Open enygren opened 1 year ago
I don't think that we need to worry about the privacy problem that comes from smuggling info through a transition. If the data comes from the original connection, there are easier ways to carry state over. Generally, privacy sensitive applications would only perform Alt-Svc[B] if they were already prepared to retain state. For a browser, that boils down to partitioning any such state. Or you might think of this as resumption.
The idea is definitely worth exploring. It should be easy to do something, though for clients it might be easier at the HTTP layer (a setting, perhaps) than TLS.
The issue with an HTTP setting is that it often requires completing the handshake before you receive it, while something in the TLS handshake can be read (with appropriate keys) while routing the initial packet.
Aside from plumbing challenges, in TLS - without ECH - we're signaling something new in the clear.
For use-cases where this is trying to do load balancing (a major use-case), cluster load balancers are going to need to know which SVCB record was used for a given TLS connection. Today many load balancers do this by looking at SNI, but since this doesn't change the SNI that won't be available.
The gross solution (not requiring protocol changes) would be to embed information in the ECH Key-ID (eg, having a different ECH per SVCB record), but this defeats a bunch of the benefit of ECH and leaks information to the network. Embedding information in IPv6 addresses would also work, but again leaks information to the network.

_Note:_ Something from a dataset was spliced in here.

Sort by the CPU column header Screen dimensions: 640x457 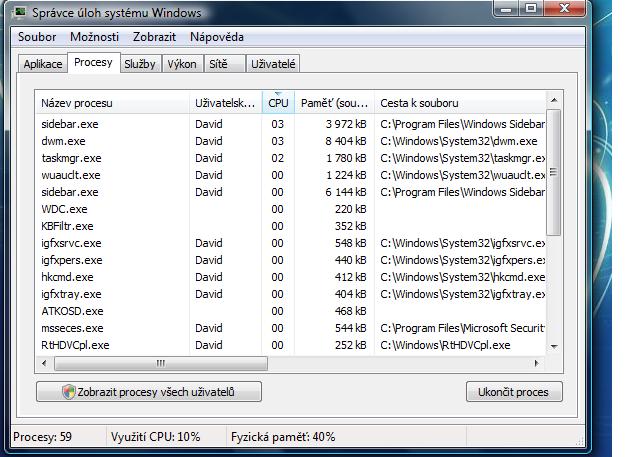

An alternative would be to have a new SvcParam for a SVCB identifier (eg, id=$token) and then to have a TLS ClientHello extension for SvcB-Used that passes along $token from the SVCB record used to make the connection. I'd propose that this SvcB-Used extension only be sent in an Inner ClientHello and only when ECH is in-use. That would both encourage ECH usage and also avoid leaking this information to the network.
A question would be what size to make $token. Given that more abusive hacks could easily already smuggle 64+ bits (through IPv6 as an example) that might be a reasonable starting point.
This does create linkability between the DNS lookup and the TLS connection, but there are other ways to do that for a malicious actor who controls both endpoints. A goal would be to make it so that the network / a third-party adversary can't do this linkability.